Charttechnik zeigt überverkauften Zustand
Die Kursbewegungen spiegeln die Unsicherheit vor der Abstimmung wider. Aktuell notiert die Aktie 45,79 Prozent unter ihrem 52-Wochen-Hoch von 0,3055 Euro, erreicht am 2. Juni. Der 14-Tage-RSI liegt bei 31,9 — ein klares Signal für einen überverkauften Markt.
Die annualisierte 30-Tage-Volatilität von 68,20 Prozent zeigt, wie ruppig der Handel geworden ist. Kein Wunder, dass Anleger nervös auf jede Nachricht rund um den Deal reagieren. Analysten, die die Übernahme begleiten, betonen immer wieder: Kurzfristige Kursbewegungen hängen kaum noch am Wolfsberg-Projekt selbst. Sie hängen an der Einschätzung, ob und wann der Deal zustande kommt.
Hinzu kommt ein Konstruktionsdetail, das die Sache komplizierter macht. Die Gegenleistung ist als Umtauschverhältnis fixiert, nicht als Festbetrag in Cash. Jede Kursbewegung bei Critical Metals verändert also automatisch den impliziten Wert des Angebots für European-Lithium-Aktionäre.

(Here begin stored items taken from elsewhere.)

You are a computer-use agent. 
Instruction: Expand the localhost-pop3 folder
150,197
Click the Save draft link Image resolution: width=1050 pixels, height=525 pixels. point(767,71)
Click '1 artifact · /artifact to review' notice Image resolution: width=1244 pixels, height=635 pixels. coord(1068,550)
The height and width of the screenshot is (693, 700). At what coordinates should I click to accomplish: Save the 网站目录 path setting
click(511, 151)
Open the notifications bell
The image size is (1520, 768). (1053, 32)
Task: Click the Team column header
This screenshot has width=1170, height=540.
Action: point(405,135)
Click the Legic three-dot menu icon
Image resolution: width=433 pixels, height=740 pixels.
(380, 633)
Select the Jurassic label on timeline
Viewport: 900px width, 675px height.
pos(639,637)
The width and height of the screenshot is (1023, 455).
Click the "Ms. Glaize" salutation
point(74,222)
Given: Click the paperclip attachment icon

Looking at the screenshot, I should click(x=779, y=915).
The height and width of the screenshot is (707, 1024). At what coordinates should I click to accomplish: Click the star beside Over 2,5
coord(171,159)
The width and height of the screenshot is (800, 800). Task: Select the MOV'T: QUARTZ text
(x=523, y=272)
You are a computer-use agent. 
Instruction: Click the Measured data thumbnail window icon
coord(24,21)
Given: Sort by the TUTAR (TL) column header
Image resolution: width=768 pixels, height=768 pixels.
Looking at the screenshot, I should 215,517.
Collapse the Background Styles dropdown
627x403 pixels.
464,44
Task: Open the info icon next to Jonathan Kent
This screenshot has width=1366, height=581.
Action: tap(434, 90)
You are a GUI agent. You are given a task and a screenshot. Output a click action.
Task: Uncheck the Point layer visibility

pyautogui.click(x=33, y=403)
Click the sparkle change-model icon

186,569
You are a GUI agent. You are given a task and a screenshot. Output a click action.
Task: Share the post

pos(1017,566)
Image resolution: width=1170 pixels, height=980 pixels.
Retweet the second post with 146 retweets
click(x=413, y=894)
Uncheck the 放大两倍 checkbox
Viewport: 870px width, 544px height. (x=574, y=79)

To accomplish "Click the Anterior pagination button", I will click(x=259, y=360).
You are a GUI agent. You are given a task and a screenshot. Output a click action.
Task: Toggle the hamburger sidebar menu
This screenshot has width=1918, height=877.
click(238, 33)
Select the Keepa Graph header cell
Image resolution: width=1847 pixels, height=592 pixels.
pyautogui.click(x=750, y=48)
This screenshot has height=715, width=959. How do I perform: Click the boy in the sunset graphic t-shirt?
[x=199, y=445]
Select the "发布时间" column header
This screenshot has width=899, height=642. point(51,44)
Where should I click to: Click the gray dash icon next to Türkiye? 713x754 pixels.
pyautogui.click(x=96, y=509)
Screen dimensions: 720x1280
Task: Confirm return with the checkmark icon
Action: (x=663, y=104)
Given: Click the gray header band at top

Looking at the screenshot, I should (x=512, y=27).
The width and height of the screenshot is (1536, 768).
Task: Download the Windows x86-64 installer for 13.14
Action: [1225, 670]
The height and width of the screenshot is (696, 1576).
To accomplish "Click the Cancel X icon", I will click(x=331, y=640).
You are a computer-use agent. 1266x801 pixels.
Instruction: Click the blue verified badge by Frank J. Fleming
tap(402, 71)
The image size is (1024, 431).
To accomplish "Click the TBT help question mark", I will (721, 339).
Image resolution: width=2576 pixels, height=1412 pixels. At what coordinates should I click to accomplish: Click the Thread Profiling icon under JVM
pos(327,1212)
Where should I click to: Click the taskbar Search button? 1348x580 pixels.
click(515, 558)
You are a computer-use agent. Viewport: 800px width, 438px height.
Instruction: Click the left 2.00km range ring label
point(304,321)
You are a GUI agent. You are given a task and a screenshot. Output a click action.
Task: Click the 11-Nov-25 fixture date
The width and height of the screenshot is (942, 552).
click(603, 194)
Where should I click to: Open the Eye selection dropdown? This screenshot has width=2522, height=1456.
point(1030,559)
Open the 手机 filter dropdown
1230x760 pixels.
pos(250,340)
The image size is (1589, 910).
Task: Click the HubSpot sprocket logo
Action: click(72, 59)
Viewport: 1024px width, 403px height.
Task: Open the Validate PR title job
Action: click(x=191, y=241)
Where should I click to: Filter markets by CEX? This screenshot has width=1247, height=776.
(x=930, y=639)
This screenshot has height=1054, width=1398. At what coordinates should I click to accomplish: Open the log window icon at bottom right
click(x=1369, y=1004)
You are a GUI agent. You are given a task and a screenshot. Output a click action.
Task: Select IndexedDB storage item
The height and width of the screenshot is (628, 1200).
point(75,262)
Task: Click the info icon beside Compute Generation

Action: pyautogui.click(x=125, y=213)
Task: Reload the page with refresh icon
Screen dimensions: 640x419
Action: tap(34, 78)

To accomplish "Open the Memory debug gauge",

Entscheidende Wochen stehen bevor
Mit dem Versand des Scheme Booklets rückt der eigentliche Entscheidungsmoment näher. Investoren dürften in den kommenden Wochen genau auf den Bericht des unabhängigen Gutachters, den Ausgang der Aktionärsabstimmung, die ausstehenden Behördengenehmigungen und die Kursentwicklung von Critical Metals achten. Auch der Fortschritt bei den Projekten Wolfsberg in Österreich und Tanbreez in Grönland bleibt Teil des Bildes.
Bis das Scheme Booklet tatsächlich vorliegt, dürfte der Kurs von European Lithium weiter stärker auf Schlagzeilen und Spekulation reagieren als auf operative Nachrichten aus den beiden Bergbauprojekten.